## START

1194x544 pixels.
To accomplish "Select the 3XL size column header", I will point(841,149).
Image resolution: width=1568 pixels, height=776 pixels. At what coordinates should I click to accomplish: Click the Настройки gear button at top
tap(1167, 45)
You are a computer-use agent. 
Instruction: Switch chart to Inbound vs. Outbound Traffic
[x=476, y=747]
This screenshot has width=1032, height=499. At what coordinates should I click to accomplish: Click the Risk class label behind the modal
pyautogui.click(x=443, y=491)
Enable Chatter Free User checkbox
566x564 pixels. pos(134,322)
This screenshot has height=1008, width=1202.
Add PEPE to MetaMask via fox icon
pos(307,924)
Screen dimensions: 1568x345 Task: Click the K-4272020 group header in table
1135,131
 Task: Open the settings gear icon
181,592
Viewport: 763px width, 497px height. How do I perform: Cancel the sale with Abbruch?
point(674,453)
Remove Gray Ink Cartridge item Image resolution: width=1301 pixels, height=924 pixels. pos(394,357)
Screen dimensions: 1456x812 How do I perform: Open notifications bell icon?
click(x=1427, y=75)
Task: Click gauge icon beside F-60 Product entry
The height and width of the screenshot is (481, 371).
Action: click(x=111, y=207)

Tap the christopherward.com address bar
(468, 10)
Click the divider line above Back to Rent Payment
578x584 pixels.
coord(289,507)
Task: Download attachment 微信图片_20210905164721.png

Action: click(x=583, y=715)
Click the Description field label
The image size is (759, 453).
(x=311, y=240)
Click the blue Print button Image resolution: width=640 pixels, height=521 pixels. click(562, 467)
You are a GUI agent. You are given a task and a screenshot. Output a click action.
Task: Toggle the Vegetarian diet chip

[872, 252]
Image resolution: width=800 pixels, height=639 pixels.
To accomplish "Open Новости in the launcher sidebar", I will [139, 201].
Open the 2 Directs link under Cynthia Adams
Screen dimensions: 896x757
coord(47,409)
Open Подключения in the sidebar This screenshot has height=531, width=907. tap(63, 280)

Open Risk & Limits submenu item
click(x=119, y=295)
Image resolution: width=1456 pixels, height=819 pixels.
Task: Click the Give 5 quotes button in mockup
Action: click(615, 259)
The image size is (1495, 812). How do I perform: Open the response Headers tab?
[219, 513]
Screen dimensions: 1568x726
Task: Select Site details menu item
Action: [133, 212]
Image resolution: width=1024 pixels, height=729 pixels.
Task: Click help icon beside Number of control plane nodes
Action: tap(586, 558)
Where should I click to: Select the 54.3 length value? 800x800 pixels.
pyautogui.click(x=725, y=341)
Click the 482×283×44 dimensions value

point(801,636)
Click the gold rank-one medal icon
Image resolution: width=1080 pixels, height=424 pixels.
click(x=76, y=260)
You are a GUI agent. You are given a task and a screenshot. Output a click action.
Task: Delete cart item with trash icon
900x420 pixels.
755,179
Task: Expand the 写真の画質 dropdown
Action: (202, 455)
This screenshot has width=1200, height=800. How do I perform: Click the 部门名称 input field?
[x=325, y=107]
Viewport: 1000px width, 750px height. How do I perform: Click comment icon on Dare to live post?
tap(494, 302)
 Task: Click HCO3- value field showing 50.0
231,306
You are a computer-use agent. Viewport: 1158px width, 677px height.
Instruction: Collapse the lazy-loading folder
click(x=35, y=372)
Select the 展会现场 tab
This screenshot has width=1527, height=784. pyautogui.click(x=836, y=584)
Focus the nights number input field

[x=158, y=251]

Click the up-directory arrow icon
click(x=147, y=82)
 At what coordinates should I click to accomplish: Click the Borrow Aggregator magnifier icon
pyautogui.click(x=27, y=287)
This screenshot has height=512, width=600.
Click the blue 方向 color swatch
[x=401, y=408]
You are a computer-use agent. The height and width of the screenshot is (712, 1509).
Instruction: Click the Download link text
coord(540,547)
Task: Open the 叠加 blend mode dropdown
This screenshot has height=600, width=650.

## END

▶ [TASK TO CARRY OUT]:
Can you lay out every line of the records above as a Markdown table with the columns Row and Record line, numbering each row and skipping blank lines?

▶ [TASK RESULT]:
| Row | Record line |
|---|---|
| 1 | 1194x544 pixels. |
| 2 | To accomplish "Select the 3XL size column header", I will point(841,149). |
| 3 | Image resolution: width=1568 pixels, height=776 pixels. At what coordinates should I click to accomplish: Click the Настройки gear button at top |
| 4 | tap(1167, 45) |
| 5 | You are a computer-use agent.  |
| 6 | Instruction: Switch chart to Inbound vs. Outbound Traffic |
| 7 | [x=476, y=747] |
| 8 | This screenshot has width=1032, height=499. At what coordinates should I click to accomplish: Click the Risk class label behind the modal |
| 9 | pyautogui.click(x=443, y=491) |
| 10 | Enable Chatter Free User checkbox |
| 11 | 566x564 pixels. pos(134,322) |
| 12 | This screenshot has height=1008, width=1202. |
| 13 | Add PEPE to MetaMask via fox icon |
| 14 | pos(307,924) |
| 15 | Screen dimensions: 1568x345 Task: Click the K-4272020 group header in table |
| 16 | 1135,131 |
| 17 |  Task: Open the settings gear icon |
| 18 | 181,592 |
| 19 | Viewport: 763px width, 497px height. How do I perform: Cancel the sale with Abbruch? |
| 20 | point(674,453) |
| 21 | Remove Gray Ink Cartridge item Image resolution: width=1301 pixels, height=924 pixels. pos(394,357) |
| 22 | Screen dimensions: 1456x812 How do I perform: Open notifications bell icon? |
| 23 | click(x=1427, y=75) |
| 24 | Task: Click gauge icon beside F-60 Product entry |
| 25 | The height and width of the screenshot is (481, 371). |
| 26 | Action: click(x=111, y=207) |
| 27 | Tap the christopherward.com address bar |
| 28 | (468, 10) |
| 29 | Click the divider line above Back to Rent Payment |
| 30 | 578x584 pixels. |
| 31 | coord(289,507) |
| 32 | Task: Download attachment 微信图片_20210905164721.png |
| 33 | Action: click(x=583, y=715) |
| 34 | Click the Description field label |
| 35 | The image size is (759, 453). |
| 36 | (x=311, y=240) |
| 37 | Click the blue Print button Image resolution: width=640 pixels, height=521 pixels. click(562, 467) |
| 38 | You are a GUI agent. You are given a task and a screenshot. Output a click action. |
| 39 | Task: Toggle the Vegetarian diet chip |
| 40 | [872, 252] |
| 41 | Image resolution: width=800 pixels, height=639 pixels. |
| 42 | To accomplish "Open Новости in the launcher sidebar", I will [139, 201]. |
| 43 | Open the 2 Directs link under Cynthia Adams |
| 44 | Screen dimensions: 896x757 |
| 45 | coord(47,409) |
| 46 | Open Подключения in the sidebar This screenshot has height=531, width=907. tap(63, 280) |
| 47 | Open Risk & Limits submenu item |
| 48 | click(x=119, y=295) |
| 49 | Image resolution: width=1456 pixels, height=819 pixels. |
| 50 | Task: Click the Give 5 quotes button in mockup |
| 51 | Action: click(615, 259) |
| 52 | The image size is (1495, 812). How do I perform: Open the response Headers tab? |
| 53 | [219, 513] |
| 54 | Screen dimensions: 1568x726 |
| 55 | Task: Select Site details menu item |
| 56 | Action: [133, 212] |
| 57 | Image resolution: width=1024 pixels, height=729 pixels. |
| 58 | Task: Click help icon beside Number of control plane nodes |
| 59 | Action: tap(586, 558) |
| 60 | Where should I click to: Select the 54.3 length value? 800x800 pixels. |
| 61 | pyautogui.click(x=725, y=341) |
| 62 | Click the 482×283×44 dimensions value |
| 63 | point(801,636) |
| 64 | Click the gold rank-one medal icon |
| 65 | Image resolution: width=1080 pixels, height=424 pixels. |
| 66 | click(x=76, y=260) |
| 67 | You are a GUI agent. You are given a task and a screenshot. Output a click action. |
| 68 | Task: Delete cart item with trash icon |
| 69 | 900x420 pixels. |
| 70 | 755,179 |
| 71 | Task: Expand the 写真の画質 dropdown |
| 72 | Action: (202, 455) |
| 73 | This screenshot has width=1200, height=800. How do I perform: Click the 部门名称 input field? |
| 74 | [x=325, y=107] |
| 75 | Viewport: 1000px width, 750px height. How do I perform: Click comment icon on Dare to live post? |
| 76 | tap(494, 302) |
| 77 |  Task: Click HCO3- value field showing 50.0 |
| 78 | 231,306 |
| 79 | You are a computer-use agent. Viewport: 1158px width, 677px height. |
| 80 | Instruction: Collapse the lazy-loading folder |
| 81 | click(x=35, y=372) |
| 82 | Select the 展会现场 tab |
| 83 | This screenshot has width=1527, height=784. pyautogui.click(x=836, y=584) |
| 84 | Focus the nights number input field |
| 85 | [x=158, y=251] |
| 86 | Click the up-directory arrow icon |
| 87 | click(x=147, y=82) |
| 88 |  At what coordinates should I click to accomplish: Click the Borrow Aggregator magnifier icon |
| 89 | pyautogui.click(x=27, y=287) |
| 90 | This screenshot has height=512, width=600. |
| 91 | Click the blue 方向 color swatch |
| 92 | [x=401, y=408] |
| 93 | You are a computer-use agent. The height and width of the screenshot is (712, 1509). |
| 94 | Instruction: Click the Download link text |
| 95 | coord(540,547) |
| 96 | Task: Open the 叠加 blend mode dropdown |
| 97 | This screenshot has height=600, width=650. |